Ehhh...gdzie nie wejdę to ćwiczą...uuu...chyba naprawdę czas zacząć ;)
Wersja do druku
Ehhh...gdzie nie wejdę to ćwiczą...uuu...chyba naprawdę czas zacząć ;)
pieknie dietkujesz, cwiczysz.. :D
ja dzis powracam do brzuszkowania, bo ostatnio cos i to zaniedbałam.
buziaki :*
:shock: Ciacho było? Z blałą czekoladą? I z rodzynkami ? I odmówiłaś??? BRAWO!!! To się nazywa silna wola!
Pozdrawiam :D
Mam ochotę na banaaanaaa :roll:
witam!
od czego by tu zacząć...
to tak na snaidanie mleko z otrebami i musli... no dużo tego nie było nie mniej jednak kaloryczniej niz zwykle.. ale smacznie i nie żałuję!
na obiadek: kurczak z ryżem jakiś tam niby mexykański z frosty- 300gram czyli 300kcal- bo 100g to 100kcal, następnie nalewka rosołu ...
ale kulminacyjnym momentem było wyjście na zakupy... otwieram szafę , atam wszytskie jeansy wywiało do prania...więc jenda mysl no ładnie trzeba spódnice zakładać.. no ale przemkneło mi ,żeby załozyć z raczej przymierzyć te spodnie,które nie wchodziły mi na tyłek od listopada. z drżeniem serca i zamkniętymi oczami wsadziłam je...
nooooo i w efekcie nie dość,że weszłam w nie bez żadnego problemu to jeszcze leżały całkiem całkiem 8) 8) znaczy schaby zbytnio nie wisiały :wink: :wink:
no a na wagę nie weszłam... jakoś boję się,że stoi w miejscu.. ale w srode zrobie to,żeby podsumowac miesiąc diety :)
łooo... fajne są takie ciuchowe niespodzianki :)
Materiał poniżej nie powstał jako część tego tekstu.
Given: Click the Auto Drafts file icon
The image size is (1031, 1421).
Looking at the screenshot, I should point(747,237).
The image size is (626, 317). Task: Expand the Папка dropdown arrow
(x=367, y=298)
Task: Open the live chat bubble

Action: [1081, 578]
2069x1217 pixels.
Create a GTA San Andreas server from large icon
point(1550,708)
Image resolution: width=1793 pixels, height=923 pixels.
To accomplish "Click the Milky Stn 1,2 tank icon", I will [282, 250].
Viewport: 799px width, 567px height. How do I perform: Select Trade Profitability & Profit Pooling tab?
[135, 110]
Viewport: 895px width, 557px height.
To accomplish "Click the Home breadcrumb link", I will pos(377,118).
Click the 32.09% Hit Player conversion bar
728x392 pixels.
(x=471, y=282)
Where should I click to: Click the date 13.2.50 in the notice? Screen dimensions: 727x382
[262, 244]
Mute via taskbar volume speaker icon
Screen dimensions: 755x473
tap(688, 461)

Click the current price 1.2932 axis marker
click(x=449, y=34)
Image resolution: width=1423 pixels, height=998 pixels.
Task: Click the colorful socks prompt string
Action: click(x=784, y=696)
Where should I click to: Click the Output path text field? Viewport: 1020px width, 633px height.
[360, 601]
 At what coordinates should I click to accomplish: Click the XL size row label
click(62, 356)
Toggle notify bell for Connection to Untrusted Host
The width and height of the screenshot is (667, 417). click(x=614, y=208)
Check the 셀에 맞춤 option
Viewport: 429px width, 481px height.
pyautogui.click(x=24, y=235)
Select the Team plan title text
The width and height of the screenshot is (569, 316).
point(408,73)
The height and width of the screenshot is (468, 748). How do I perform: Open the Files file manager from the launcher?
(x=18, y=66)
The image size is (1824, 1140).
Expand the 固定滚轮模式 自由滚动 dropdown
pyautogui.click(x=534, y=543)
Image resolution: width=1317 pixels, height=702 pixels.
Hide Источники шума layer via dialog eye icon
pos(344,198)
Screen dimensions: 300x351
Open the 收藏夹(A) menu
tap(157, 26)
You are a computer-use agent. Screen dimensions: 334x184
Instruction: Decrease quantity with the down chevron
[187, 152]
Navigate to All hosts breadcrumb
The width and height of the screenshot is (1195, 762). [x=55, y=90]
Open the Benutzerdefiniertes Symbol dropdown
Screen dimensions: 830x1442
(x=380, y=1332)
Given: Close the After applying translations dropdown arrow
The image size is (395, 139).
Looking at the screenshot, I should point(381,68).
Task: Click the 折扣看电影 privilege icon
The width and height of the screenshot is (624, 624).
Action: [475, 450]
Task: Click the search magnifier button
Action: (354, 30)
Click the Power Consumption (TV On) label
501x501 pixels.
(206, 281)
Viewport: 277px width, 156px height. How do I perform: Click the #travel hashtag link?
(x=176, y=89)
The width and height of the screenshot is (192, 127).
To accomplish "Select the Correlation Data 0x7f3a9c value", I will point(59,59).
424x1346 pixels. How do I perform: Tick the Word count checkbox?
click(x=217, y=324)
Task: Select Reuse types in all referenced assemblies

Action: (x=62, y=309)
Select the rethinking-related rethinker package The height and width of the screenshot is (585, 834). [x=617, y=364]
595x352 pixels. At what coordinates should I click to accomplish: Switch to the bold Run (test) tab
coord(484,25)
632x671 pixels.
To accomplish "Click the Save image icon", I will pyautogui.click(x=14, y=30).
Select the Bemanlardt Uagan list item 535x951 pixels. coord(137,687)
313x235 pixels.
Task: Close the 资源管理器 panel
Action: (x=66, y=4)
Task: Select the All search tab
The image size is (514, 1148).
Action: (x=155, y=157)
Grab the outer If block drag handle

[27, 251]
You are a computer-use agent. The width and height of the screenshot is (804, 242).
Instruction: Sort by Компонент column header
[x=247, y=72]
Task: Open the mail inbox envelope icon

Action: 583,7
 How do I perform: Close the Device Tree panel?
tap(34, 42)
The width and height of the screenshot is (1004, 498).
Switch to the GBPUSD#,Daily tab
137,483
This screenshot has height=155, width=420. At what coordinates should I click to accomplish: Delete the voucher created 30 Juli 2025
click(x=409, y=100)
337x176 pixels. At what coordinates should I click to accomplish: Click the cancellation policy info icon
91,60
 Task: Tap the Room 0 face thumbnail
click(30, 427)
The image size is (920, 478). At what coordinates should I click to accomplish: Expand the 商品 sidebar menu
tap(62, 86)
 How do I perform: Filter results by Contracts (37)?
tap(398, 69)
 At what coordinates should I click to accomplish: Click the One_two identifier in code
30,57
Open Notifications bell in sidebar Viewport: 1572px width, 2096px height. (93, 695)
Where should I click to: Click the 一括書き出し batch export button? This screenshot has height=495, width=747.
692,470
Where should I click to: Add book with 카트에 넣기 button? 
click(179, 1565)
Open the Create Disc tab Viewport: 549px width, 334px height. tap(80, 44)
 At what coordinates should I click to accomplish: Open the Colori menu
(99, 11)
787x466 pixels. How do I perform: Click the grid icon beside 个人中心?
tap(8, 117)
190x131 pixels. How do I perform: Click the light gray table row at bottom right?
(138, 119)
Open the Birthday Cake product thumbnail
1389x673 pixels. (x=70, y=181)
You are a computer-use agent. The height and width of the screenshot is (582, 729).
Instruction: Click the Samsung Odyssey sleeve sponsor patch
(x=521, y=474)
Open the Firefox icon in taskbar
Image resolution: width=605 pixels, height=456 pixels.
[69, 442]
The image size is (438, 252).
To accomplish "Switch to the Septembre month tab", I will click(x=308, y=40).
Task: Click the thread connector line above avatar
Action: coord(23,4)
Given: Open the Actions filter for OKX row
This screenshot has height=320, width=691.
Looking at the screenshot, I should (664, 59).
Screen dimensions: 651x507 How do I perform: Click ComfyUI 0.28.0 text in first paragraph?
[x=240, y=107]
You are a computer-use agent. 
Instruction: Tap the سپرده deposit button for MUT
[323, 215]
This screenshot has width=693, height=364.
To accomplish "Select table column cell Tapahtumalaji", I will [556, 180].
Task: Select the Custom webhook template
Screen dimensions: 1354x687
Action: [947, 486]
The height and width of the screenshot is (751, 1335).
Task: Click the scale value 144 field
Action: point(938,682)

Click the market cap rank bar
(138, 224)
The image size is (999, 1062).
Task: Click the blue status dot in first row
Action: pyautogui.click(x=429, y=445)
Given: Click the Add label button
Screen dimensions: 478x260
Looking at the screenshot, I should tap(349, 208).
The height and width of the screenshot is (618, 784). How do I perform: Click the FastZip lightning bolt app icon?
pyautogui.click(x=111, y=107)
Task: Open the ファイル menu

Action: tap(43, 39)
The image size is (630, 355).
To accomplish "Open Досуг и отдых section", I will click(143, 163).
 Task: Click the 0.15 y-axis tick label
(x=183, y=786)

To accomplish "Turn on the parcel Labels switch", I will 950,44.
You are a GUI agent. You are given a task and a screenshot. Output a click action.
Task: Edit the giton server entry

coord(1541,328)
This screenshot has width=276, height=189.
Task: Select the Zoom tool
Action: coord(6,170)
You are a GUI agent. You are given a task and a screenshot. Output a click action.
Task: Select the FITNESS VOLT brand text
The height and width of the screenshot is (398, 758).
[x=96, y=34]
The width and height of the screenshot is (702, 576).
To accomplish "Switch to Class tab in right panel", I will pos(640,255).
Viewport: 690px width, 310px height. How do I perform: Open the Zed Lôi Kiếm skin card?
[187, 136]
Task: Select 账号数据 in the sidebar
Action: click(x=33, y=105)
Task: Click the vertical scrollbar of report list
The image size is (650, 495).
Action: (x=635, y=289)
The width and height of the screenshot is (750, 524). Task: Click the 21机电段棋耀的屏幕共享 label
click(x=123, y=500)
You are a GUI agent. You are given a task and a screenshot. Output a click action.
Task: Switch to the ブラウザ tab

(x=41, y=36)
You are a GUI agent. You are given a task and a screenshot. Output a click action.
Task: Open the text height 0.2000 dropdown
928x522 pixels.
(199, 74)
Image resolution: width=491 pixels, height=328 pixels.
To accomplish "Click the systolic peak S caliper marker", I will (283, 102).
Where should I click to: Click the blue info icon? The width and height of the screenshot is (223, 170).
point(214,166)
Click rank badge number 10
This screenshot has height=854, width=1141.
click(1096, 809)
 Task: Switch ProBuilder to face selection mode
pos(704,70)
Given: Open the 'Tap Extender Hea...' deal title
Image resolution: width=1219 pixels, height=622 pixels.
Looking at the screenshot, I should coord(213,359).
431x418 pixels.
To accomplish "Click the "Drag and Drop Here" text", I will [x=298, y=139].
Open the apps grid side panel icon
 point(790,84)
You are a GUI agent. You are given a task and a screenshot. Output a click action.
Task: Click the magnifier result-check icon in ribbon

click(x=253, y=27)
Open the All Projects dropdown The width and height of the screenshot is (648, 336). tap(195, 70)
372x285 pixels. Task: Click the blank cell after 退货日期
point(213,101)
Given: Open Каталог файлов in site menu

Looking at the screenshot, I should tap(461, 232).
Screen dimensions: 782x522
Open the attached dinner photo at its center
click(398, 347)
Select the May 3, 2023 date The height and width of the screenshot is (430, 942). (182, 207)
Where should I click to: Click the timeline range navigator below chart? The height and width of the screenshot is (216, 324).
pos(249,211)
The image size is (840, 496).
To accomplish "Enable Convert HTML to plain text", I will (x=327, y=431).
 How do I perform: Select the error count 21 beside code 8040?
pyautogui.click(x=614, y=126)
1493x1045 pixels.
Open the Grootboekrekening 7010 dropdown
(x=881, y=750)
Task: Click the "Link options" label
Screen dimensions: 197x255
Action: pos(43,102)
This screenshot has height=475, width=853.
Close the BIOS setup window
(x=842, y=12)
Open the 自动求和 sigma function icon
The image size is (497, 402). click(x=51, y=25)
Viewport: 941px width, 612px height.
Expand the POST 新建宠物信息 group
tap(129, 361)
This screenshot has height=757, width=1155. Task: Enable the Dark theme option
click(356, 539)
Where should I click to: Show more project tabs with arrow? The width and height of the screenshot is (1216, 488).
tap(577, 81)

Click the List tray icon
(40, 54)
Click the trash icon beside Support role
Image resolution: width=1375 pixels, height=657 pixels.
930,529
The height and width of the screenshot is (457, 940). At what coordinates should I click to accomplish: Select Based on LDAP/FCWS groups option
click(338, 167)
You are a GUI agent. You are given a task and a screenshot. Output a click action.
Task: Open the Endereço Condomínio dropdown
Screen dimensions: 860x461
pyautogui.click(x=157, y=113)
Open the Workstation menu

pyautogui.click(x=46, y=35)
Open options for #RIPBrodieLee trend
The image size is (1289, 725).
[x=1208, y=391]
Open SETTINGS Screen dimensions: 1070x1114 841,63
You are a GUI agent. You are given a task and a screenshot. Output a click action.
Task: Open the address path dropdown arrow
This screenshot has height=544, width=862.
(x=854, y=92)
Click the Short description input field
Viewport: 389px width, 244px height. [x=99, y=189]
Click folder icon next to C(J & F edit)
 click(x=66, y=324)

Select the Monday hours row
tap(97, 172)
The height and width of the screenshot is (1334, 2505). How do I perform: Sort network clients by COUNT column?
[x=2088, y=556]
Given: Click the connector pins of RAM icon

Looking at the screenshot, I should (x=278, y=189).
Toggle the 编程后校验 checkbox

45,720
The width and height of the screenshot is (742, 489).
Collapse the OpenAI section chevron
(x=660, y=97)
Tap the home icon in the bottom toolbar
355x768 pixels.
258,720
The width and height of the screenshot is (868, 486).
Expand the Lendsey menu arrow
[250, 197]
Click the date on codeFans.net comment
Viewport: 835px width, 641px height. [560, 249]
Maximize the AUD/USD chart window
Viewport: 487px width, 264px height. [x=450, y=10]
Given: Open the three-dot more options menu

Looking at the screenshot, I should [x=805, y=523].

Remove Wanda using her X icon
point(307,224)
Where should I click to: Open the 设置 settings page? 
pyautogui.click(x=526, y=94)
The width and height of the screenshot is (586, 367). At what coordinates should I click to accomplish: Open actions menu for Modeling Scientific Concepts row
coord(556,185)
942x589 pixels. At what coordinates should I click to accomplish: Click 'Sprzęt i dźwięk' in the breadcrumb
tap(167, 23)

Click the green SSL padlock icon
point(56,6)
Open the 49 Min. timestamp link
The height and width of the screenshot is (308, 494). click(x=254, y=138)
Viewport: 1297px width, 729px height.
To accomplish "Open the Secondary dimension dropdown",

To gratuluję, ja czekam aż wsadze dupsko w spodnie, które sobie kupilam niedawno ;)
nie no niespodzianki ze spodniami są super hiper ekstra. ale mi jus się skończyły te w które nie wchodzę :/
miłej niedzieli :]
wypiłam kawke z mleczkiem ale bez cukru 8) i wafelek musli.. i natchneło mnie to do zmiany suwaka!! w polskiej wesji językowej ;) i juz nie będzie mi robił problemów ze zmiana wagi .. no i tez wyliczyłam,że przy 75.5kg moje BMI będzie wynosic 24,9 , czyli pozbede sie nadwagi! dlatego wyznaczyłam sobie to jako cel nr1 ;) bo przy 92 miałam BMI ponad 30 :oops: :oops:
noo moje spodniane niespodzianki dopiero sie zaczynaja.. mam takie jedne fajne spodnie, które mama mi zamówiła w jakims sklepie wysyłkowym i miał byc rozmiar 42 ale mamie się coś pokickało i zamówiła 40 - i nigdy w nie nie weszłam! więc może może jak schudne do koło 75 wbije w nie z przytupem :wink:
No to do celu spodniowego marsz! :lol:
hmm to marsz rozpoczęty - godzinka orbitreka zaliczona 8) 8)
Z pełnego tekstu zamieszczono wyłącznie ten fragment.